Hallucination as a new form of truth in the AI times.

ID: 1929

Presenting Author: Cristian Pérez

Session: 581 - Experiences in enhancing communication through the application of AI in IA

Status: pending


Summary Statement

The presentation highlights the need to supervise AI-based follow-up analyses to avoid bias or errors, discussing implications for practitioners and decision-making processes.


Abstract

In medical and psychological terms, a hallucination is a sensory perception that occurs without an external stimulus yet possesses the apparent reality of a genuine perception. Hallucinations differ from illusions, which involve misinterpretations of real stimuli. In Artificial Intelligence (AI), a hallucination denotes the generation of information that appears plausible but lacks factual or data-based support. Such outcomes may include fabricated facts, citations, or inconsistent interpretations. Within AI-assisted report analysis, hallucination arises when the system produces conclusions or summaries not substantiated by the original data.

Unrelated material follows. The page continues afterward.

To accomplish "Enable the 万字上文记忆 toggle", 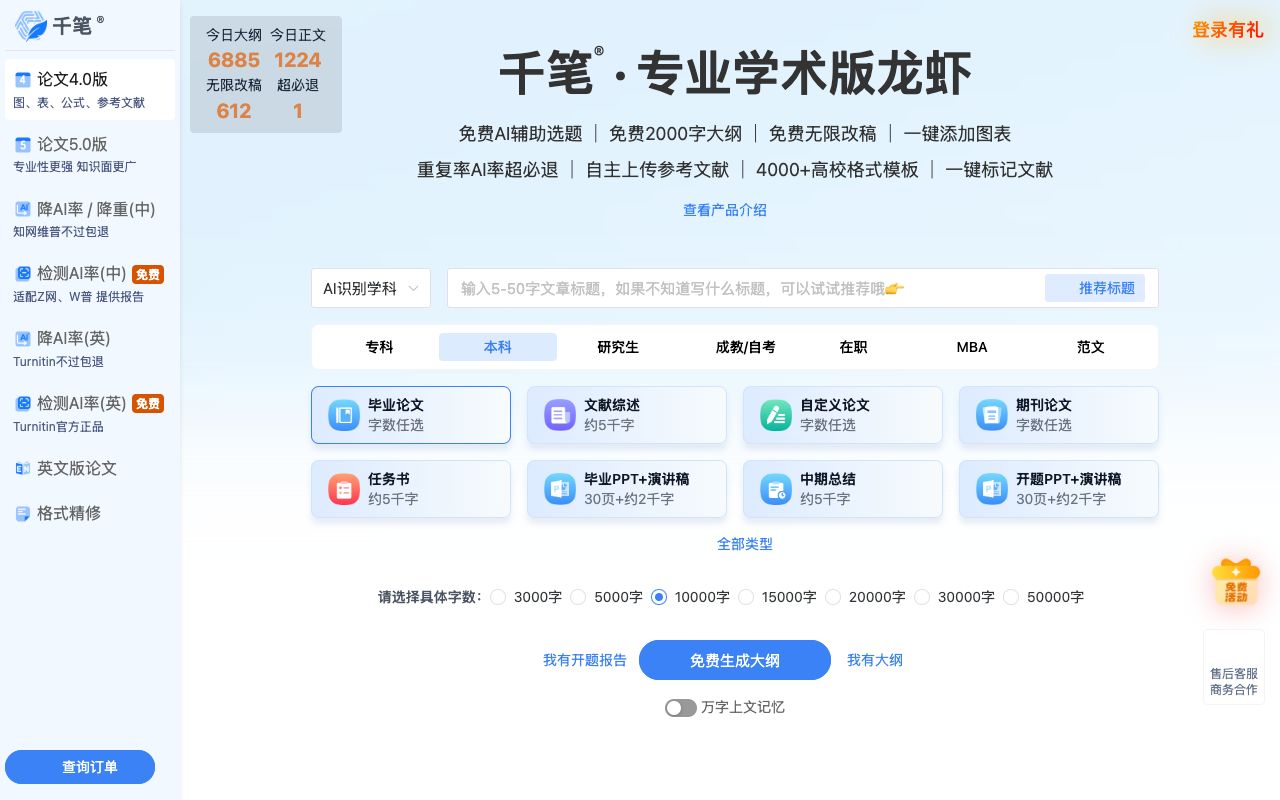I will (681, 707).
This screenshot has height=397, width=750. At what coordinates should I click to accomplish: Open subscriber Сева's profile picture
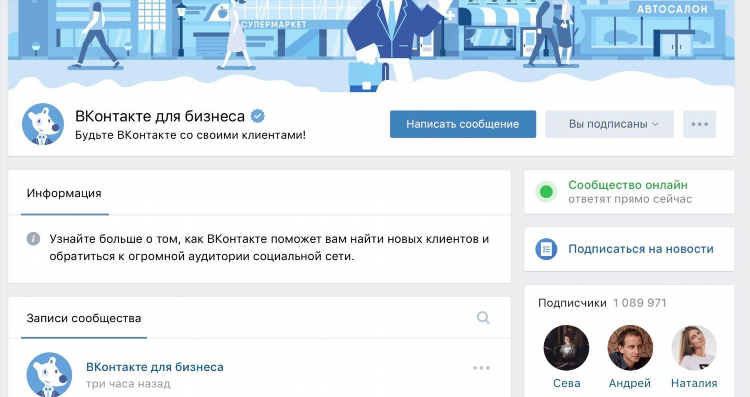[566, 348]
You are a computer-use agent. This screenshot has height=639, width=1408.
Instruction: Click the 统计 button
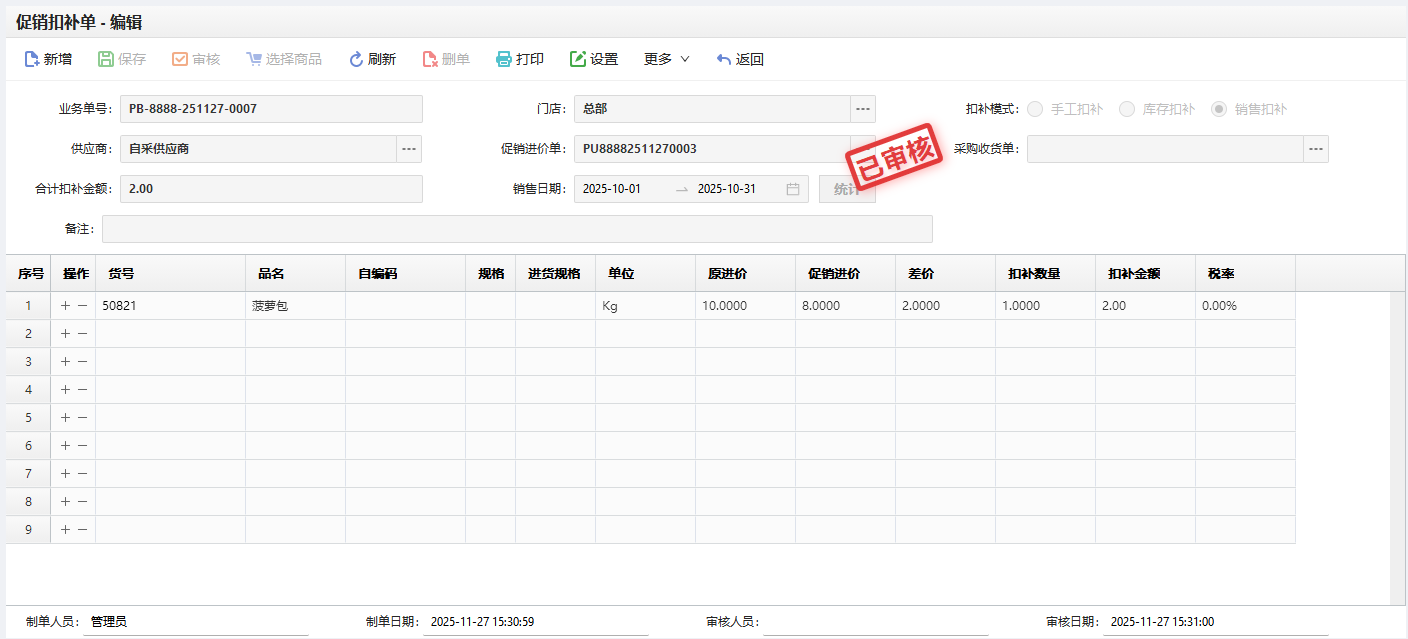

This occurs due to ambiguous prompts, contextual bias, or overgeneralization. Mitigation strategies include prompt precision, verification mechanisms, and systematic human review. These safeguards are critical in environmental applications, where accuracy, transparency, and traceability carry legal implications. In Chile, follow-up reports derived from obligations under the Environmental Impact Assessment (EIA) process are submitted by permit holders to the environmental authority via an official public platform. Providing false or incomplete information in this context entails legal consequences under current environmental regulations. This presentation examines best practices to minimize AI hallucinations during the review of follow-up reports. Emphasis is placed on prompt engineering, model validation, and human oversight to enhance reliability, ensure data integrity, and maintain compliance with environmental reporting standards.


Author Bio

Dr. Cristian Pérez. Environmental compliance practitioner. Lecturer on environmental topics.
Veterinarian with a Master degree on environmental planning and management and Dr. in Sciences.